Another, more sophisticated line of inquiry gets less attention, partly because the study results appear less frequently (because the studies require more time, skill, and thought) and perhaps too because they’re harder to explain in a few hundred words and a neat caption. These studies focus not on single-site activations but on defining the more complicated networks that drive mood, thought, and behavior. In the best of them, researchers take pains to coordinate the imaging research with research into genetic dynamics or other data that can serve as a check or corroboration on the imaging results. For example:

• Joy Hirsch’s lab at Columbia is looking into areas involving vision, attention, language, and chronic pain. A sweet example is Niewuwenhauis’s and Yeung’s “Neural mechanisms of attention and control,” from Nature Neuroscience, which shows that the prefrontal cortex directs attention “by amplifying task-relevant invformation rather than inhibiting distracting stimuli”. Good stuff.

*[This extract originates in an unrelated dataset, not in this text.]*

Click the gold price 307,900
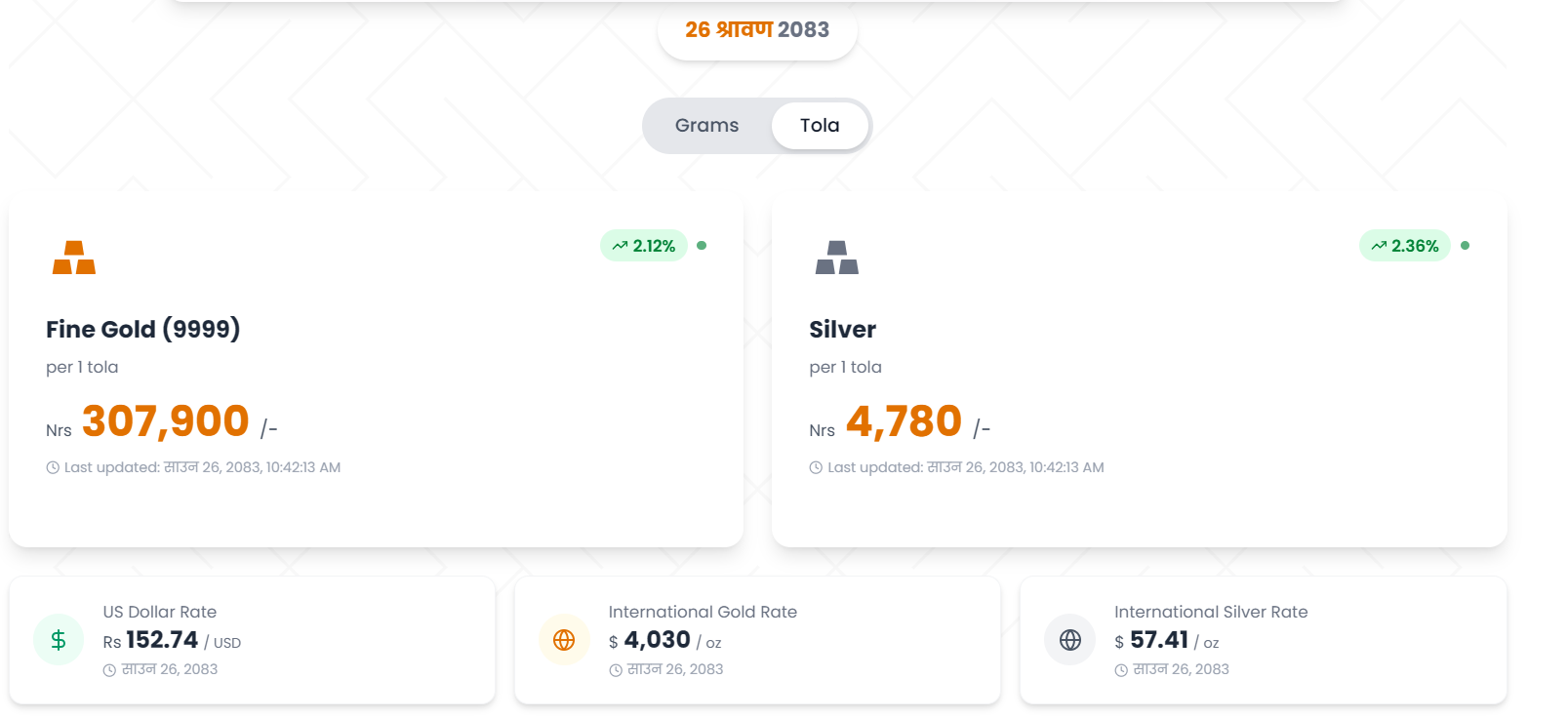 pos(166,421)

• A decade of careful imaging work defining depression networks led Emory’s Helen Mayberg to believe that a previously overlooked brain area called Area 25 (aka the subgenual cingulate) plays a key role in depression. Her hypothesis was borne out dramatically when tiny pacemakers inserted in Area 25 in a dozen depression patients seemed to cure the depression of 8 of them. That surgical trial got wide press, including stories I wrote for
Scientific American Mind
and the
New York Times Magazine
. But all but a couple of the studies she did along the way were largely ignored.

• Nikos Logothetis brings a masterly touch to his imaging studies while checking temptations to over-interpretation, overstatement, and other excesses. His review and theoretical essays on imaging have helped define the field’s possibilities, limitations, and caveats. See his “Interpreting the BOLD Signal (pdf)”; his lab web page; or, (If you have a subscription to Nature, that journal’s recent profile of Logothetis .

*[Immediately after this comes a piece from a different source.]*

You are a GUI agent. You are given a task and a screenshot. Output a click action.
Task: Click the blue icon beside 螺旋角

• Finally, Marcus Raichle’s lab at Washington University continues to do good work defining fundamental networks of attention. A typically rich paper in the Proceedings of the National Academy of Sciences describes how certain brain networks trade center stage — one dimming, as it were, as the other lights up — as the brain attends different tasks.

Studies of this caliber easily validate the promise of brain imaging. Rather than spotting trivial or questionable correlations, they identify pathways and physiological mechanisms underlying central dynamics of mood, consciousness, and cognition. Mayberg’s work, for instance, reveals something vital about both the physiology and phenomenology of depression — namely, that depression is not simply an absence or a lack but the instantiation of a network run amok. An active physiological dysfunction, a sort of neural equivalent of an overactive gland, underlies the what William James called the “active anguish” of deep depression. (For more on that, see my piece on her in the New York Times Magazine.)

Imaging may be producing some of the silliest papers these days. But it’s also producing some of the most profound work in neuroscience.